### TEXT PASSAGE:
»»

PS 83-99 - Evaluating correlated leaf trait evolution: Evidence from Helianthus

Friday, August 12, 2011
Exhibit Hall 3, Austin Convention Center
Chase M. Mason, Department of Plant Biology, University of Georgia, Athens, GA

In recent years, plant ecologists have focused on identifying trait patterns thought to reflect adaptive differentiation in order to understand the role of specific plant traits as drivers of community structure and responses to change. One of the most cited patterns of plant trait variation is the “worldwide leaf economics spectrum” (WLES), a set of correlations among leaf traits that is surprisingly consistent across several thousand plant species from a global gradient of habitats. The relationships among the six leaf traits making up the WLES (photosynthetic rate, dark respiration rate, nitrogen content, phosphorus content, leaf mass per area, and leaf lifespan) are thought to reflect universal physiological and ecological trade-offs. The different trait combinations in the spectrum represent different ecological strategies, ranging from fast-growing, resource-acquisitive species to slow-growing, resource-conservative species. However, the original dataset from which the WLES was derived contained almost no annual or herbaceous perennial species.

««

### GIVEN ENTRIES:

»»

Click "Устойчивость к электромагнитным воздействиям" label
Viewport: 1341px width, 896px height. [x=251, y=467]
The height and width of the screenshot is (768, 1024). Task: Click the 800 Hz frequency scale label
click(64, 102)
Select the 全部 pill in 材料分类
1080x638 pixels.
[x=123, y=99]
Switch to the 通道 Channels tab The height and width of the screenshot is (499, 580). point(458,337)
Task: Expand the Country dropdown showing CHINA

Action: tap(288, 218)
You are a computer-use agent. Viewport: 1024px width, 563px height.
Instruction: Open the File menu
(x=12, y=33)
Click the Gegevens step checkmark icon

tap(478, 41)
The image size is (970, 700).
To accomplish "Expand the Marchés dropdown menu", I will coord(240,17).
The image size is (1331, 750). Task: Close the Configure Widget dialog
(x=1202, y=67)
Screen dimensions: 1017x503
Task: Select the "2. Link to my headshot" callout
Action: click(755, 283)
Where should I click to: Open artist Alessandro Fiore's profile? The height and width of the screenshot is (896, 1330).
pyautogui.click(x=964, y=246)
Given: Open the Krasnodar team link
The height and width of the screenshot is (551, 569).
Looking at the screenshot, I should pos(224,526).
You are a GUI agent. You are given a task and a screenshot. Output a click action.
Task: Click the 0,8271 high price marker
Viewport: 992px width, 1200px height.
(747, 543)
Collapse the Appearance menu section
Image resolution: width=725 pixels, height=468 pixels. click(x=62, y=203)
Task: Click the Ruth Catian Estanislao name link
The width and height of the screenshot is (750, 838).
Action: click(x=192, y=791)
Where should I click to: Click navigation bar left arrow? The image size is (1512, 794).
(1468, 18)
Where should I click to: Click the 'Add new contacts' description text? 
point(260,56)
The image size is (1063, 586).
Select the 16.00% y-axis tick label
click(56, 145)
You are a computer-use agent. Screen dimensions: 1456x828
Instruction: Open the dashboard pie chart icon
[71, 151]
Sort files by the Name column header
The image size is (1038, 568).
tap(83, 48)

««

### ACTIVITIES:
1 - In the Helianthus leaf trait abstract, what kinds of species were almost absent from the original dataset behind the WLES?
2 - Continue the Helianthus leaf trait abstract, starting after its last sentence.

### EXPECTED OUTPUTS:
1 - Annual and herbaceous perennial species.

2 -
This ongoing project uses eight closely related species of the genus Helianthus that differ widely in habitat usage, as well as a member of the sister genus Phoebanthus, to investigate the presence of the WLES trade-offs in a group of annuals and herbaceous perennials using a phylogenetic comparative approach. Seed was collected from wild populations of each of the study species and grown in a greenhouse common garden to minimize environmental variation. Photosynthetic rate, leaf mass per area, leaf lifespan, nitrogen content, and a suite of additional related traits were quantified for individuals of each species. Correlations between traits were identified and corrected using phylogenetically independent contrasts.


Trait values for many of the traits of interest varied greatly among species and were generally found to reflect expectations for source habitats. While some trait trade-offs predicted by the WLES (such as between photosynthetic rate and leaf lifespan) were observed, others (such as between photosynthetic rate and leaf mass per area) were not. Furthermore, trade-offs between WLES traits were generally robust to phylogenetic correction, while those for several other traits measured were not. Planned ongoing work will expand this study to include at least twice as many species and attempt to correlate leaf traits more formally with habitat soil and climate parameters.